Electricity without wires is not a new concept. Nikola Tesla already demonstrated it more than a century ago. In the 1970s, NASA explored the feasibility of transmitting electricity via microwaves in space projects. Today, some private companies and electricity distributors are developing technologies such as the use of microwaves, lasers and other long-distance transmission methods to transfer electricity wirelessly.
Due to the rapid advancement of these systems, different regulatory codes, such as the US National Electrical Code (NEC), address their potential impact and the potential safety risks associated with them.
The operation of this technology is based on two methods:
-Near-field energy transfer: it uses magnetic fields and magnetic coupling between resonant coils in the transmitter and receiver.
Far-field power transfer: employs microwave or laser radiation, allowing transmission over long distances.
These electricity transfer technologies are applied to domestic environments, such as charging mobile phones, electric vehicles or household appliances, and to urban environments, where they can power sensors, traffic lights or street lighting. They also have military applications, such as powering drones and other electric vehicles in the air.
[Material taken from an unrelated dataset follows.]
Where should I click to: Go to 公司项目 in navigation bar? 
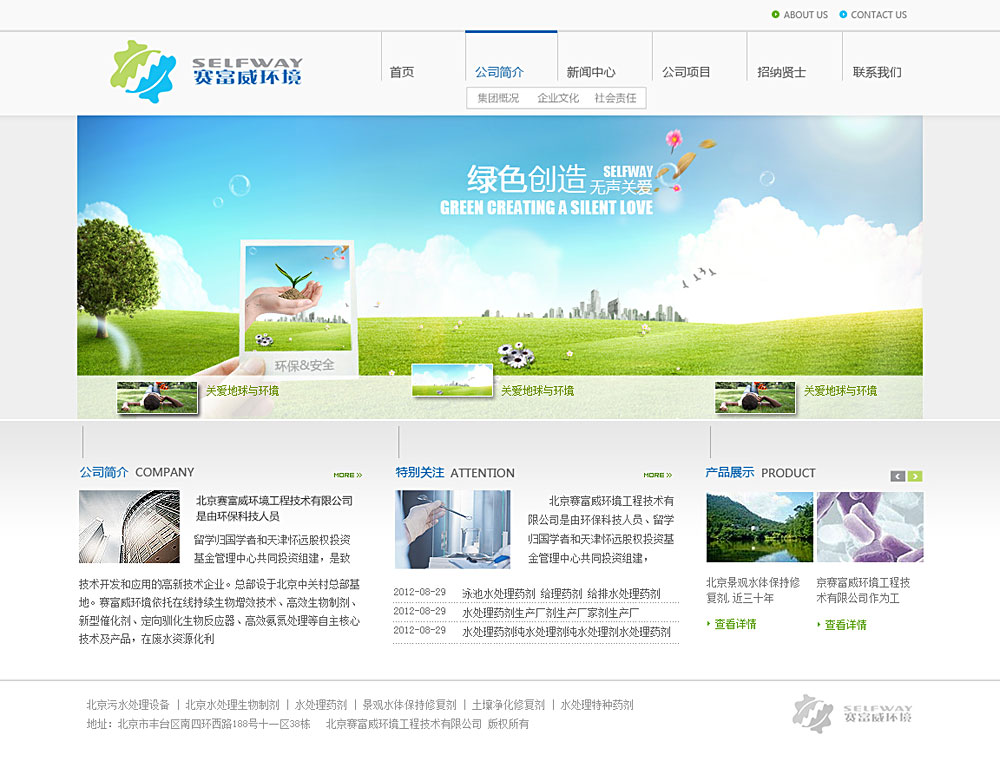click(x=686, y=72)
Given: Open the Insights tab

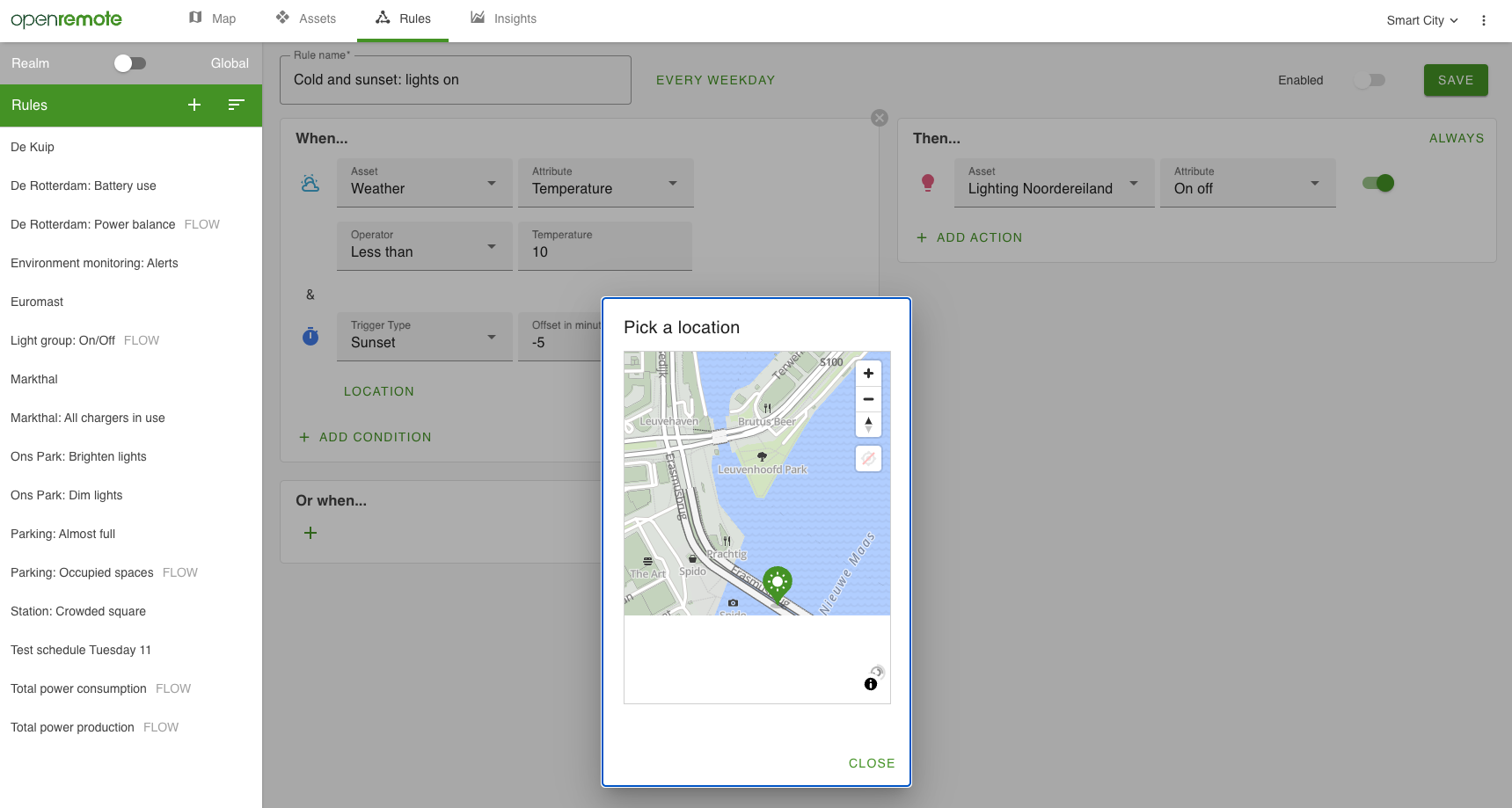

Finally, there are space applications to consider, such as geostationary satellites equipped with solar panels to send power to remote areas of the Earth, or to ensure communications during emergencies.
However, the challenges facing these technologies are significant. They must ensure the safety of people and animals exposed to the energy beams. Avoiding potential electromagnetic interference problems is another challenge. Finally, they must be optimised for long-distance transmissions.
Although, as mentioned above, several companies and organisations are already developing viable commercial solutions and collaborating with entities such as the military and industrial sectors, the adoption of wireless power transmission on a mass scale could still take 10-20 years to materialise. This will require further technological advances and new regulations to ensure its safe and efficient use in society.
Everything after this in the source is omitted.